This post, like most of my other bird posts, includes photographs and names of most of the species I saw on my visit, but the text concentrates on sightings that were new species to me, or on particularly interesting behaviours, viz, in this post, the parenting behaviour of Avocets .
The photographs in this post are in chronological order of sighting.
I saw and photographed: Herring Gulls, Canada Geese, Avocets, Skylarks, Cormorants, Coots, Shelducks, a Kestrel, Stonechats, Starlings, Woodpigeons and Black-Headed Gulls
I also saw: Moorhens; Feral Pigeons; Blackbirds, Carrion Crows and Robins
I heard bit did not see: Reed Warblers; Sedge Warblers and Cetti's Warblers
I had made a previous trip to RSPB Medmerry with a friend.
I had visited Medmerry with a friend previously, on 12.05.21, see https://www.simelliott.net/post/rspb-medmerry-12-05-21-a-cattle-egret-a-yellowhammer-and-a-cuckoo
(I made a second trip to RSPB Medmerry with a friend, as I had enjoyed this trip so much, on Wednesday of third week see: https://www.simelliott.net/post/rspb-medmerry-26-05-21-little-ringed-plovers)

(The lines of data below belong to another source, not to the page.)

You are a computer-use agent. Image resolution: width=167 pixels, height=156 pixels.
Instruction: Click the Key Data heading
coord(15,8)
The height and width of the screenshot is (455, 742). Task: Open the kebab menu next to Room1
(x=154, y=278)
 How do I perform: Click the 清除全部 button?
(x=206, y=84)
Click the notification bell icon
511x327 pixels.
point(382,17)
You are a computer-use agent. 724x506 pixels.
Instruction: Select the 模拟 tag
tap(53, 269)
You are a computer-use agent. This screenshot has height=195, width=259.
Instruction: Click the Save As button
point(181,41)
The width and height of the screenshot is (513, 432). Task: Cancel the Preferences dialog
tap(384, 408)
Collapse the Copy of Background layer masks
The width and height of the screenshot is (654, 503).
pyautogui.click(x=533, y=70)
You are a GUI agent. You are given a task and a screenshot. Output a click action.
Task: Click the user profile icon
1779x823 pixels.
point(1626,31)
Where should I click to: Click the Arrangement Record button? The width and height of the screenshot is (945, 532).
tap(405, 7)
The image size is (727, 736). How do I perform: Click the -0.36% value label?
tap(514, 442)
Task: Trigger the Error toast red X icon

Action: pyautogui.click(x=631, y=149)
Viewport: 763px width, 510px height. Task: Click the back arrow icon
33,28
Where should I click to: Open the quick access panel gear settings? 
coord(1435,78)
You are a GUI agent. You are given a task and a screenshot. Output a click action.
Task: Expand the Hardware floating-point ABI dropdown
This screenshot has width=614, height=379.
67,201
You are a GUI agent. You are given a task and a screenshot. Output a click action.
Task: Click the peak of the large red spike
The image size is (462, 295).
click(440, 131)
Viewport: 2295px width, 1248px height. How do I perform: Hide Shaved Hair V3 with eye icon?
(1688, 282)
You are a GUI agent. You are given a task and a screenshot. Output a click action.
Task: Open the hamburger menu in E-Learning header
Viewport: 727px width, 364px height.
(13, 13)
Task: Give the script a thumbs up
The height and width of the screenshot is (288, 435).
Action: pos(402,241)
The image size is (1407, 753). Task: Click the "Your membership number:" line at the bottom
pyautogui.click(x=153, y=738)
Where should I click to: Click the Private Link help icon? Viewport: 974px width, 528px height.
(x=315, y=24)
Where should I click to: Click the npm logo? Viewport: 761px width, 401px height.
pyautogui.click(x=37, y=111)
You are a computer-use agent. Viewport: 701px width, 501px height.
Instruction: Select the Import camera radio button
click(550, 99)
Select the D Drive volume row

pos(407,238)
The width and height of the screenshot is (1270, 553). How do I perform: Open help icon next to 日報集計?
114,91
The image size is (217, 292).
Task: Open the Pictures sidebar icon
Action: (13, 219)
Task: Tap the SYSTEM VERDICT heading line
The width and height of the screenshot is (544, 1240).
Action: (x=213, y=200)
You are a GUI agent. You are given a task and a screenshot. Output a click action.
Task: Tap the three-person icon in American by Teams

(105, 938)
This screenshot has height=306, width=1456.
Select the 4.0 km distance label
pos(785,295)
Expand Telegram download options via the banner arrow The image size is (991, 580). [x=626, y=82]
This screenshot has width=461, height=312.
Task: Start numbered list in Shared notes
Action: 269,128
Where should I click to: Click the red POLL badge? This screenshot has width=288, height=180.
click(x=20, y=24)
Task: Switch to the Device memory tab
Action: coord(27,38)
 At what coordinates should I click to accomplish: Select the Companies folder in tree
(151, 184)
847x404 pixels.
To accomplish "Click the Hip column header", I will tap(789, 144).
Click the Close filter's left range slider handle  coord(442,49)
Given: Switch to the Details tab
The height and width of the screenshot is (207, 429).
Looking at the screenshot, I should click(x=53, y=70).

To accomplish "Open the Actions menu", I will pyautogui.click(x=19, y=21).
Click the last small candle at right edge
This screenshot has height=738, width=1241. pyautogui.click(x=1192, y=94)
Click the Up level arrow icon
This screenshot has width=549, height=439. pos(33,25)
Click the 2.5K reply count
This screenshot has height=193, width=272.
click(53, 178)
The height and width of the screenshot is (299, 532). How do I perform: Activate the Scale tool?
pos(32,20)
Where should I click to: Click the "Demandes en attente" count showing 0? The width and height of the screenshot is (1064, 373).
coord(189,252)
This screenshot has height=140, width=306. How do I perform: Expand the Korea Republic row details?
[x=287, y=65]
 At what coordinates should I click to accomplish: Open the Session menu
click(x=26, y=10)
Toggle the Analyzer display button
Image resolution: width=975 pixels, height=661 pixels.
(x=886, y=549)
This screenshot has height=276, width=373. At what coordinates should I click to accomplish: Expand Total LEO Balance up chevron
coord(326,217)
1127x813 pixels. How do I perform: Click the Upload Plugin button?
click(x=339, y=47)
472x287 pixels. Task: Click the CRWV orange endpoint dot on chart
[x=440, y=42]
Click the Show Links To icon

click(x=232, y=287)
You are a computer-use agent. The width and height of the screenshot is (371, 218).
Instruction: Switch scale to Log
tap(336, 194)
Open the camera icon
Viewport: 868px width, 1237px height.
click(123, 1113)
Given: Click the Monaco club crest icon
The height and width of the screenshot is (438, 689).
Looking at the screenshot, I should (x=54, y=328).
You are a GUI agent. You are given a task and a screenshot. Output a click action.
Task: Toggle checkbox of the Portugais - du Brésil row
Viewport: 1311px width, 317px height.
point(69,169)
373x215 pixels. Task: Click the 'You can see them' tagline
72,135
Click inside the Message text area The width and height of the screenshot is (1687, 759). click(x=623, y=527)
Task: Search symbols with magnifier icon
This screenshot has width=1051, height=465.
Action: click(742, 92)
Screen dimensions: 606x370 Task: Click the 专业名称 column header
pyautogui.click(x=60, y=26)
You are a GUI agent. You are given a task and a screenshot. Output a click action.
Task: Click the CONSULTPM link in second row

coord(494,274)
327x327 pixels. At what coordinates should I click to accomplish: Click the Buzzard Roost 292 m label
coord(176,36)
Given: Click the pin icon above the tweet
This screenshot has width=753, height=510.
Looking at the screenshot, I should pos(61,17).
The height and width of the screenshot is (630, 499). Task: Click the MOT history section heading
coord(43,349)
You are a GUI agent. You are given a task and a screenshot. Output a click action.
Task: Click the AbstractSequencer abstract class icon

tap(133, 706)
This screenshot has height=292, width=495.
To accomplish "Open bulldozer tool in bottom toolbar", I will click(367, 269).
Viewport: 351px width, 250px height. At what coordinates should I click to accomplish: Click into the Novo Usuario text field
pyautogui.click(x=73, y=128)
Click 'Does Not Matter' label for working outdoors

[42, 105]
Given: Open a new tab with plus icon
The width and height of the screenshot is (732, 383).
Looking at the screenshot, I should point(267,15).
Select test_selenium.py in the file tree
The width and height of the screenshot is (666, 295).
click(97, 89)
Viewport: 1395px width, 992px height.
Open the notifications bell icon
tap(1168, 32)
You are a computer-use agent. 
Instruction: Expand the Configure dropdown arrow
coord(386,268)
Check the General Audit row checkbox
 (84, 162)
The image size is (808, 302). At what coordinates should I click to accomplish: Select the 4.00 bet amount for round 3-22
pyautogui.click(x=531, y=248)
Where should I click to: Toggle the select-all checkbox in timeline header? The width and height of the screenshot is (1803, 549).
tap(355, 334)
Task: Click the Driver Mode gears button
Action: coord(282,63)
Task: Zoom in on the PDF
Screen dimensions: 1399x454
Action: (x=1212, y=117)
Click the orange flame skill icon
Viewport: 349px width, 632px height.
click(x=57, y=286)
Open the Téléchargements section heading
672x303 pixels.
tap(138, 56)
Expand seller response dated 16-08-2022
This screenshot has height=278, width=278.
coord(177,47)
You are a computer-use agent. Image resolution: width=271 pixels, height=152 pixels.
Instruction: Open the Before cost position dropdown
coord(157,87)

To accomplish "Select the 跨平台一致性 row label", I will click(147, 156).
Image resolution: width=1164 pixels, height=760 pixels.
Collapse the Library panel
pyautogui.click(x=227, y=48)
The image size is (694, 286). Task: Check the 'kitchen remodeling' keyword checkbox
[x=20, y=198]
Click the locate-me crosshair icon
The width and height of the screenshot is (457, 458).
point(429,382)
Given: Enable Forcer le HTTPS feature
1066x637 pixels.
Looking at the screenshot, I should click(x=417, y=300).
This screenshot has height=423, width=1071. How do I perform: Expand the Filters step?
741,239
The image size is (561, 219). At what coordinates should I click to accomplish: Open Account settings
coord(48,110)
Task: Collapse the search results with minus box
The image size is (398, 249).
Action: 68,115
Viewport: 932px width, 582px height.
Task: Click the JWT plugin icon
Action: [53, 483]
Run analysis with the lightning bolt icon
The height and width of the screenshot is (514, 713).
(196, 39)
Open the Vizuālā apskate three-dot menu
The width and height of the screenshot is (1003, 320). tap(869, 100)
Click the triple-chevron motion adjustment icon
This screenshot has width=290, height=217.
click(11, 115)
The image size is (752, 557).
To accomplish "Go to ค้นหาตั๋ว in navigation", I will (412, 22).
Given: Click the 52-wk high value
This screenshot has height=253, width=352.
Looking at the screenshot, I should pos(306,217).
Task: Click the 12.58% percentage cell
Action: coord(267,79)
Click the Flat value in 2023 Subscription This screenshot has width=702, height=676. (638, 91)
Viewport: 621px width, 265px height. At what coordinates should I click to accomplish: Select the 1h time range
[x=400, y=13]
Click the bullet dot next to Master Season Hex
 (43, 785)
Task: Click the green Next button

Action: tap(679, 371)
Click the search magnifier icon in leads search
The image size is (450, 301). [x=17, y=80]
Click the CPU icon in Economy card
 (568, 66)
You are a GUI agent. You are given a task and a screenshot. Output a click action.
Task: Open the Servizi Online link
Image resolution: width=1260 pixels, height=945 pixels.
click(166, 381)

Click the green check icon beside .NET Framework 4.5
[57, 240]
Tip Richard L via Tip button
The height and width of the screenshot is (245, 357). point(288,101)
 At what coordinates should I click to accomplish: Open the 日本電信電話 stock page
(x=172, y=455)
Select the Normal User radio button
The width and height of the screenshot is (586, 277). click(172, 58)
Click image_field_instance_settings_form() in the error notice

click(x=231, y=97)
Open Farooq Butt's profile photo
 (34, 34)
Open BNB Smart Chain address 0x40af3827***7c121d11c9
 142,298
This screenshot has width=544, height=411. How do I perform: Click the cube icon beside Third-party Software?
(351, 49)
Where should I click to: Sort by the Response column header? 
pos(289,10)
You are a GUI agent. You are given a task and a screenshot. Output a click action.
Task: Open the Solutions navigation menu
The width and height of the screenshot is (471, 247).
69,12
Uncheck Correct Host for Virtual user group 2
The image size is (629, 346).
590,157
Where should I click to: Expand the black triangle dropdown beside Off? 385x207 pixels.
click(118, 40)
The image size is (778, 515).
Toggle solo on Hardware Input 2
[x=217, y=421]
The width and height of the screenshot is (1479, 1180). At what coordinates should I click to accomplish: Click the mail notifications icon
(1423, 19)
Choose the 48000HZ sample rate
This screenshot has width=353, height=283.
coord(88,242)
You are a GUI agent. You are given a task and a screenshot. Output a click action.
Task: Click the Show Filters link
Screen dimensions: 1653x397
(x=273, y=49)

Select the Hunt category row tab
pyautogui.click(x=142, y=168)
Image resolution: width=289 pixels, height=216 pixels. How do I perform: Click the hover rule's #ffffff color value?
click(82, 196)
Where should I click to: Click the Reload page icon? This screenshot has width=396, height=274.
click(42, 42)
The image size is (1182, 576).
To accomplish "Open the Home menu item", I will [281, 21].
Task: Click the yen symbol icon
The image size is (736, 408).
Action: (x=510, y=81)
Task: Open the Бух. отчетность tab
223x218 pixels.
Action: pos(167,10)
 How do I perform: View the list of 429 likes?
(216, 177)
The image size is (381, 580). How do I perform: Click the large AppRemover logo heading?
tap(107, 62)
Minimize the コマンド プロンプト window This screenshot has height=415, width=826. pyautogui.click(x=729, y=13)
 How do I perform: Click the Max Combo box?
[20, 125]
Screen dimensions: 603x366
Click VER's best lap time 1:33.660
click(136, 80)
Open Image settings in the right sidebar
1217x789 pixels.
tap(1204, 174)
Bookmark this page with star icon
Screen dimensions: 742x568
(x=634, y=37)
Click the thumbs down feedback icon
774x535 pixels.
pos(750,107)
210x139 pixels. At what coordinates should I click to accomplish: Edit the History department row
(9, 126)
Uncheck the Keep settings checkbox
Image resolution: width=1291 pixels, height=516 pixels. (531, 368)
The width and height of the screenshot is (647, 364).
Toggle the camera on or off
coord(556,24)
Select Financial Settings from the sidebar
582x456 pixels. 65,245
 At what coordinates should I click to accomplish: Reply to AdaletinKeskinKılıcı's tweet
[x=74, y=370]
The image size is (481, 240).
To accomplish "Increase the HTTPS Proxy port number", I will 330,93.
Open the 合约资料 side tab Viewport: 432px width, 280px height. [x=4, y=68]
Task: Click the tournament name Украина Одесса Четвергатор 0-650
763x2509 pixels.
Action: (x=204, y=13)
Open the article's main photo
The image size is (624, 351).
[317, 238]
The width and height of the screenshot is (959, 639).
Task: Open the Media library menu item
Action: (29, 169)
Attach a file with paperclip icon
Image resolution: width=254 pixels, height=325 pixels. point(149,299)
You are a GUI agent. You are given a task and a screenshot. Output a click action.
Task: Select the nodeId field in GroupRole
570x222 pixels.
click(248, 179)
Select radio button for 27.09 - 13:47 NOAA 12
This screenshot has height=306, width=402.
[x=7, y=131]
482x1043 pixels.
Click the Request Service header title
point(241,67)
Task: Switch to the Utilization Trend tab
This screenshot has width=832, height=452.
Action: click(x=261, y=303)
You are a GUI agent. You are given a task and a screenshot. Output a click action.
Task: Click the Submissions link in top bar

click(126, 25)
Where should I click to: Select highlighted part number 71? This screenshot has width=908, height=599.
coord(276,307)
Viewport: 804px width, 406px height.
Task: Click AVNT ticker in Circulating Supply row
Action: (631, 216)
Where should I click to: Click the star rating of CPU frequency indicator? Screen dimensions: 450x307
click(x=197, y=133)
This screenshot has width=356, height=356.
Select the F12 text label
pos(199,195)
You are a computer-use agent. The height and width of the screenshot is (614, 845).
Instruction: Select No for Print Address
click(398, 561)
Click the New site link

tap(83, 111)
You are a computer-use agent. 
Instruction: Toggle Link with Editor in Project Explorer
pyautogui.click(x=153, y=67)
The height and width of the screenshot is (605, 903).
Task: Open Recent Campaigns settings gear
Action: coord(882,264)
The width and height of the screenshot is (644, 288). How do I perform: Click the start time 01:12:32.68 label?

I travelled to RSPB Medmerry by public transport. The last time I went to Medmerry I went to the east side, and I got the 51 bus to Selsey and got off at the RSPB Pagham Harbour Visitors centre and walked from there. This time I took the 52 bus from Chichester to The Witterings and got off at the end of Clappers Lane. I made a quick detour to Brackelsham Bay beach to look at the views of the Isle of White, and then walked back to the Clappers Land Bus stop, and from there I walked along Clappers Lane to Earnley Church. At Earlney church I took the signposted the road path to the RSPB Medmerry (west) carpark where the (west) entrance to the reserve is There is no charge for admission to RSPB Medmerry or RSPB Pagham Harbour. Medmerry Nature Reserve, West Sussex - The RSPB
All text in italics are quotes, their sources are given.
Two Herring Gulls Larus argentatus on Brackelsham Bay beach, looking out to the east coast of the Isle of White.
The Church at Earnley, from where, to the left, a road leads to the RSPB Medmerry west carpark and entrance to the reserve.
In the RSPB carpark is this plaque. Earnley was a landing ground opened late on in World War One for aircraft of the School of Aerial Co-operation with Coastal Defence Batteries, initially based at Gosport and then from September 1918 Wight, as Cowes (Somerton) was originally known. This airfield is not particularly well documented but Home Defence fighters also had the airfield available to them in wartime. Earnley - Airfields of Britain Conservation Trust UK (abct.org.uk)
As I walked down the path to the Stilt Pool I was these Canada Geese and Goslings Branta canadensis. Thee were two sets of parents, and they appeared to be co-parenting their two broods of chicks.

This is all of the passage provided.